Artikel
++++++++

Beranda | Berita Utama | White Crime | Cyber Crime | EkBis | Opini | INDEX Berita
Eksekutif | Legislatif | Gaya Hidup | Selebriti | Nusantara | Internasional | Lingkungan
Politik | Pemilu | Peradilan | Perdata| Pidana | Reskrim
Eksekutif    
Sengketa Lahan
Daerah Rentan Terhadap Konflik, Dua Gubernur Dukung BIG Buat Peta Rupabumi
Monday 29 Apr 2013 15:34:40
 

Gubernur Sulawesi Barat (Sulbar) Anwar Adnan Saleh (kiri) dan Gubernur Kalimantan Timur (Kaltim) Awang Faroek Ishak (kanan) di Aula Gedung 3, Lantai I Sekretariat Negara, Senin (29/4) pagi.(Foto: Ist)
 
JAKARTA, Berita HUKUM - Gubernur Kalimantan Timur (Kaltim) Awang Faroek Ishak dan Gubernur Sulawesi Barat (Sulbar) Anwar Adnan Saleh daerahnya rentan terhadap konflik penguasaan lahan mendukung upaya Badan Informasi Geospasial (BIG) untuk membuat satu peta s dasar (Rupabumi) nasional yang melingkupi seluruh wilayah Negara Kesatuan Republik Indonesia (NKRI).

++++++++

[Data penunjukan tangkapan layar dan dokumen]

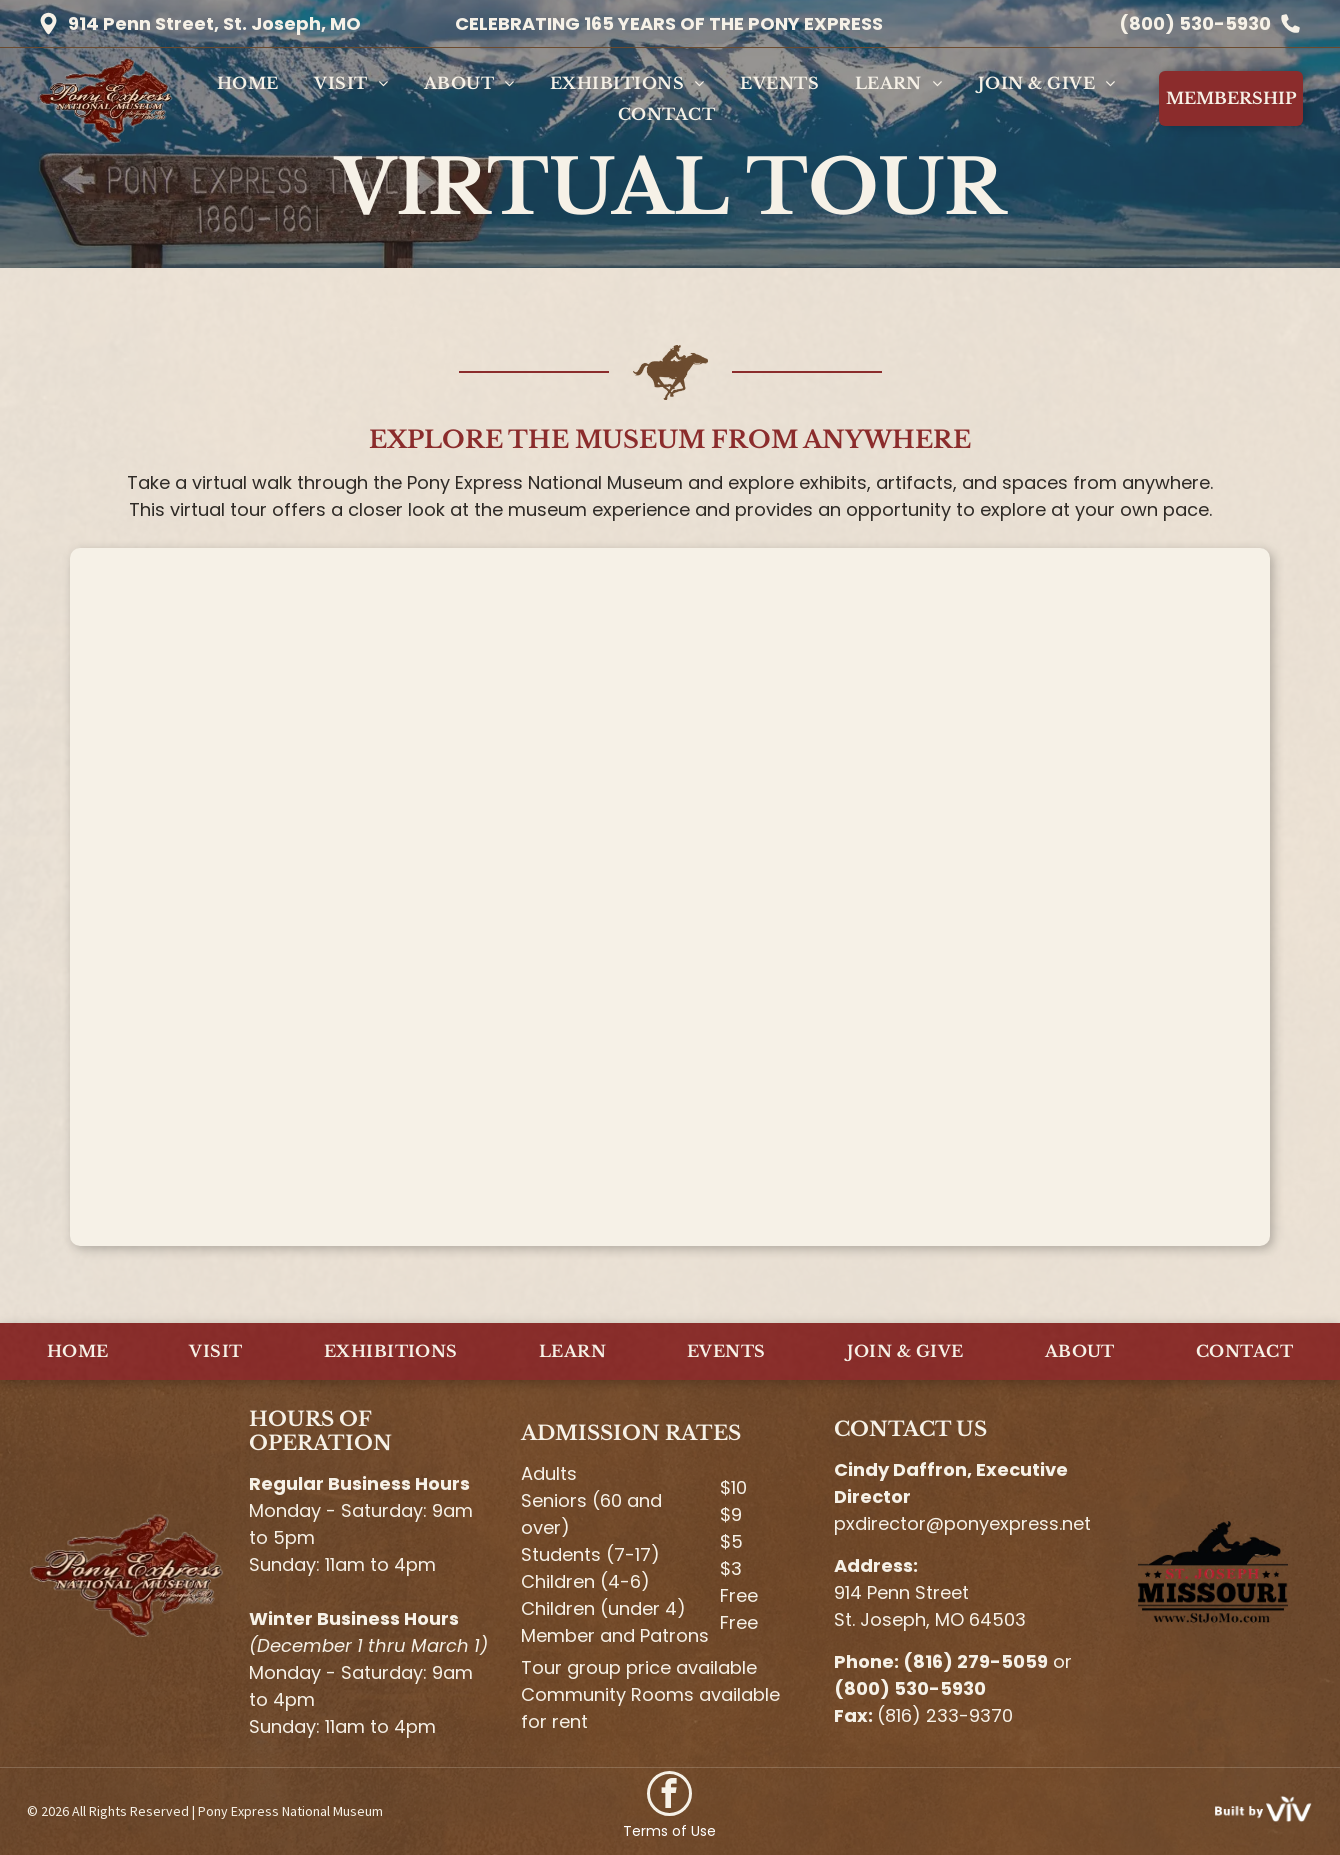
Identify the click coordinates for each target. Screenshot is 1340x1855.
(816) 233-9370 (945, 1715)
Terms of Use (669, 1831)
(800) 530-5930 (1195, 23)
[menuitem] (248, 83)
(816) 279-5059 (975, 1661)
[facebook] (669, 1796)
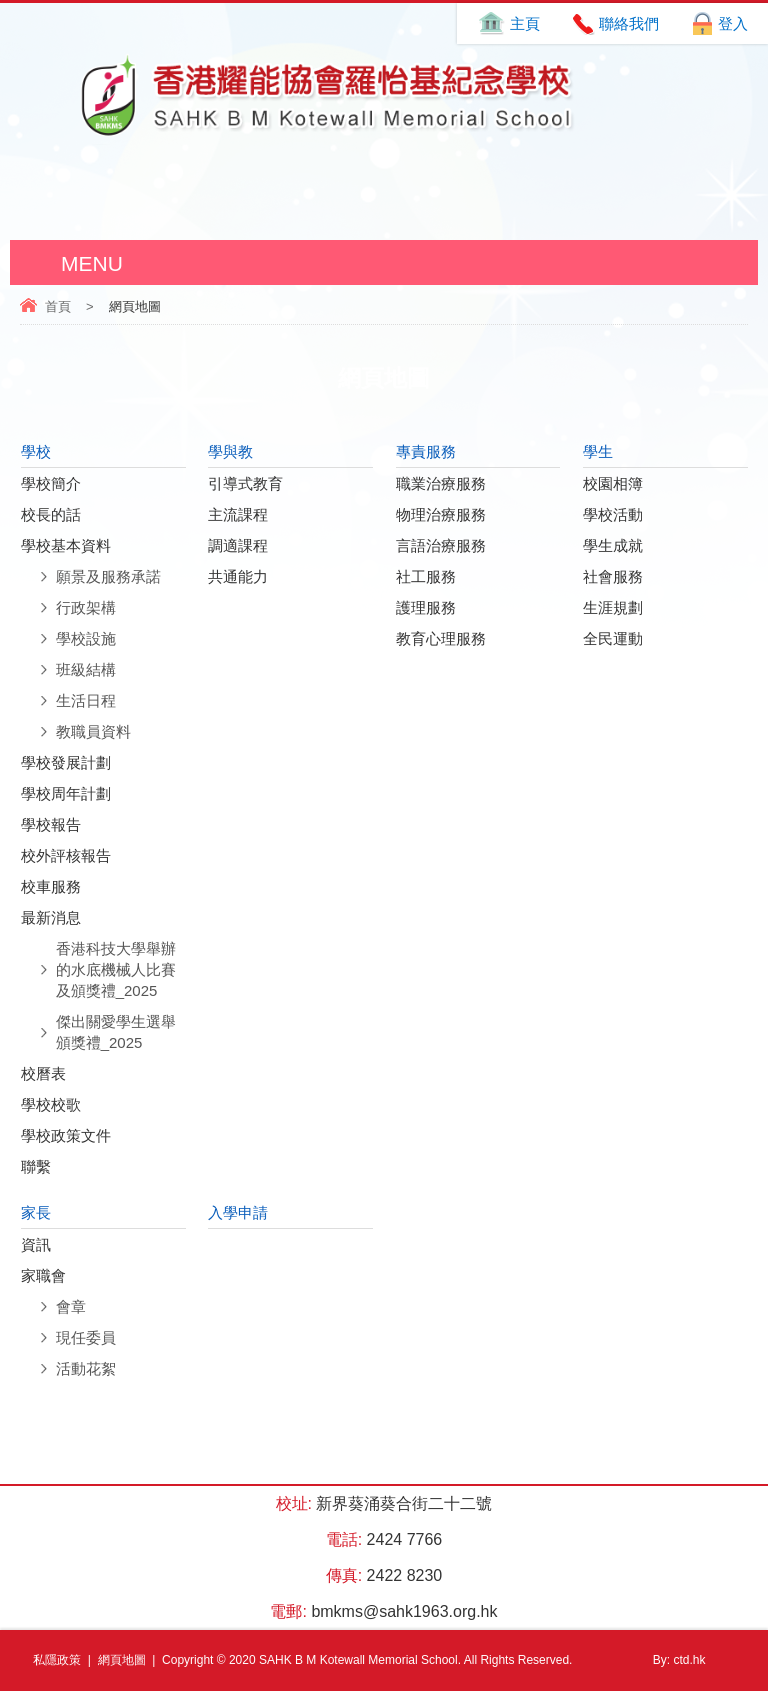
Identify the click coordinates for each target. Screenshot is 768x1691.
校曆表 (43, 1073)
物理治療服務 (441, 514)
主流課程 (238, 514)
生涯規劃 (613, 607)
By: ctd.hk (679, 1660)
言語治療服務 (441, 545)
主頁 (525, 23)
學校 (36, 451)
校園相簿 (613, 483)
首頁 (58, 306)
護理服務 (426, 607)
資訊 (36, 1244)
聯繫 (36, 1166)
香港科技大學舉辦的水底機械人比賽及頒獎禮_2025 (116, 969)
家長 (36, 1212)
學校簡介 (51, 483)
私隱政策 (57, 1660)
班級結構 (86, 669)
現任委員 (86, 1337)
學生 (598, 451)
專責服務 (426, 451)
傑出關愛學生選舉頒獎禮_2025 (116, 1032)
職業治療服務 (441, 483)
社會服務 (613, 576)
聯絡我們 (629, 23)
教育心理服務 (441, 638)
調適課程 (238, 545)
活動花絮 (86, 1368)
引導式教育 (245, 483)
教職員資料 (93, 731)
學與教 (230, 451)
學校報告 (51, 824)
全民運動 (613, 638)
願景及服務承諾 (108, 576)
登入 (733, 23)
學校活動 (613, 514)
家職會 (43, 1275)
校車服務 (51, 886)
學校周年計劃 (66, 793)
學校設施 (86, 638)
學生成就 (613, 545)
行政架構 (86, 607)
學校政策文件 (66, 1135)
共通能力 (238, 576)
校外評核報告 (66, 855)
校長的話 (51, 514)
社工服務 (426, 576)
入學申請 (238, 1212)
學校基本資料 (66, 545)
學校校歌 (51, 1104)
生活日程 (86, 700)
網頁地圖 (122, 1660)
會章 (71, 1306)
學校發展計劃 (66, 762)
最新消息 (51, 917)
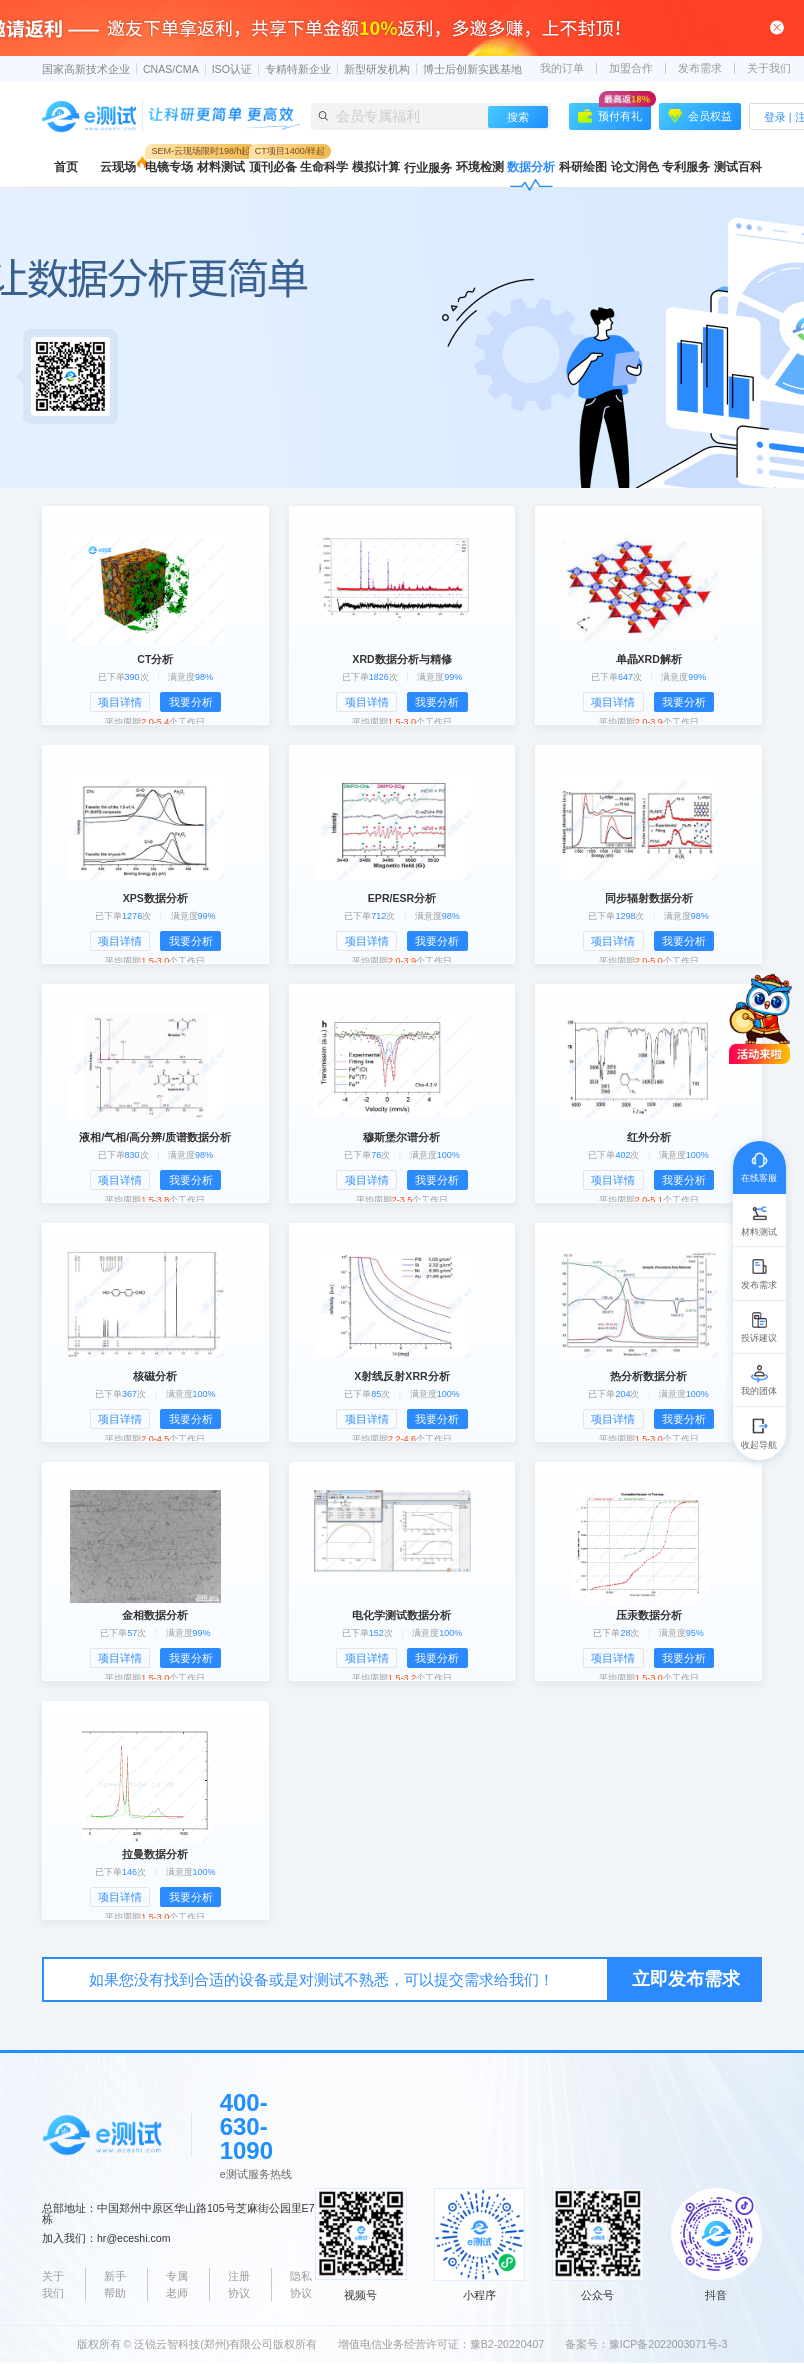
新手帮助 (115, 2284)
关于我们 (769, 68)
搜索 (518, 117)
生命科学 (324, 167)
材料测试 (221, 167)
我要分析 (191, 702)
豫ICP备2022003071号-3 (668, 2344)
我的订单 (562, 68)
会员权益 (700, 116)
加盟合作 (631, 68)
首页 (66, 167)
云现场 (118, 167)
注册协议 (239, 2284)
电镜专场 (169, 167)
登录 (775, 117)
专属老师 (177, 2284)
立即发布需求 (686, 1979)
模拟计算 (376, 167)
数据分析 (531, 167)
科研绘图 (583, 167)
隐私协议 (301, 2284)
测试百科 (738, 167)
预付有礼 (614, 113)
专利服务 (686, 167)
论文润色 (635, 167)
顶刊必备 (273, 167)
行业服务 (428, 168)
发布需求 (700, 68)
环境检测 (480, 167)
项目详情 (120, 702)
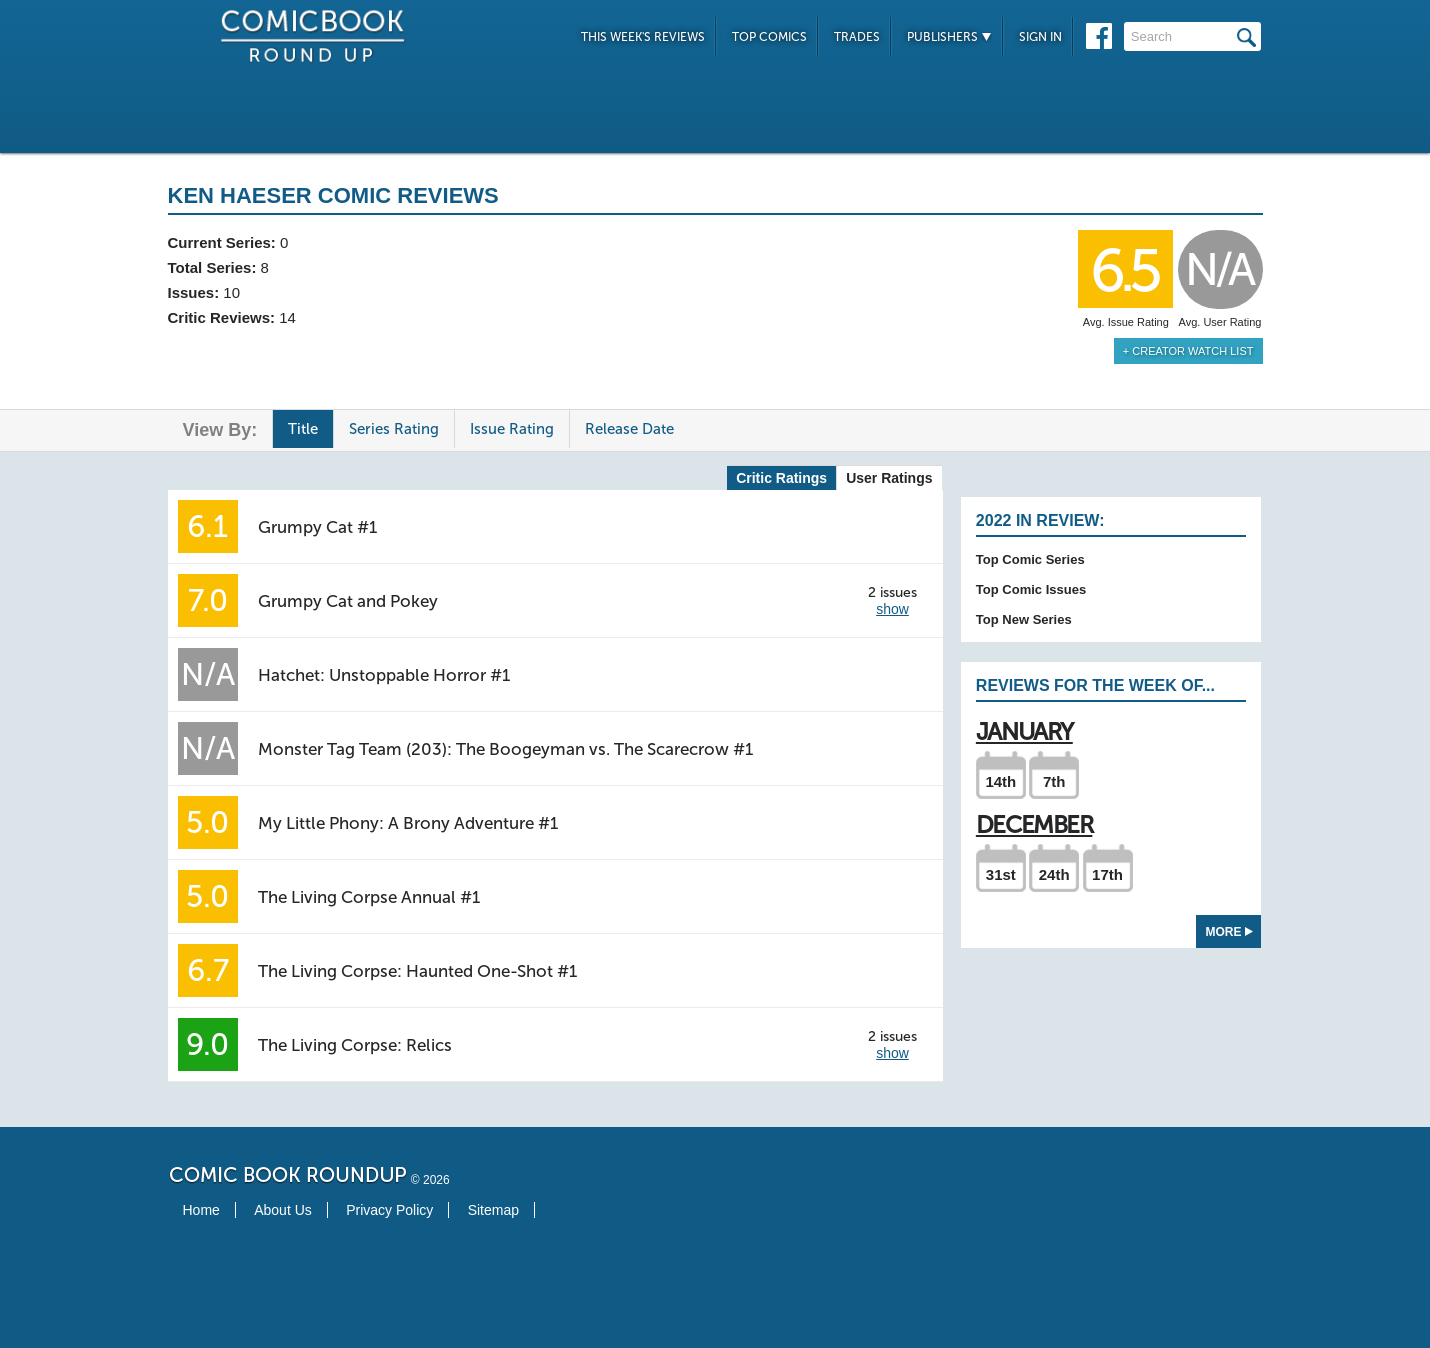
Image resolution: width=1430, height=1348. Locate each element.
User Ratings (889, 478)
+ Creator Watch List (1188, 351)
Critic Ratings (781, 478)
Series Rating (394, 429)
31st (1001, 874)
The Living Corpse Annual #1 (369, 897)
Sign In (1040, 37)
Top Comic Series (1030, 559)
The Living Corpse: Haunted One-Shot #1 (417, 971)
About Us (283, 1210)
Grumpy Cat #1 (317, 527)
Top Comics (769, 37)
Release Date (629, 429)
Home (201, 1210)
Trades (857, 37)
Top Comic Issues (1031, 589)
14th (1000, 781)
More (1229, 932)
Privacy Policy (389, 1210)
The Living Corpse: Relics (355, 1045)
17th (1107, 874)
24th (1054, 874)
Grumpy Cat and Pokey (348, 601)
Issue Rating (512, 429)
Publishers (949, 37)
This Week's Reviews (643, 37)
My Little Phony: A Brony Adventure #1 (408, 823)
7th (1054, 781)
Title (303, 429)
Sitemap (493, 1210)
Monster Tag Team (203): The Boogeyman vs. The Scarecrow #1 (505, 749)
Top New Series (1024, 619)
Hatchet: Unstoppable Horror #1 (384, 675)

++++++++

Tugas Anda
Salin kata demi kata penggalan artikel tentang peta Rupabumi, mulai dari "Beranda | Berita" sampai dengan "(29/4) pagi.(Foto: Ist)".

Jawaban di bawah
Beranda | Berita Utama | White Crime | Cyber Crime | EkBis | Opini | INDEX Berita
Eksekutif | Legislatif | Gaya Hidup | Selebriti | Nusantara | Internasional | Lingkungan
Politik | Pemilu | Peradilan | Perdata| Pidana | Reskrim
Eksekutif    
Sengketa Lahan
Daerah Rentan Terhadap Konflik, Dua Gubernur Dukung BIG Buat Peta Rupabumi
Monday 29 Apr 2013 15:34:40
 

Gubernur Sulawesi Barat (Sulbar) Anwar Adnan Saleh (kiri) dan Gubernur Kalimantan Timur (Kaltim) Awang Faroek Ishak (kanan) di Aula Gedung 3, Lantai I Sekretariat Negara, Senin (29/4) pagi.(Foto: Ist)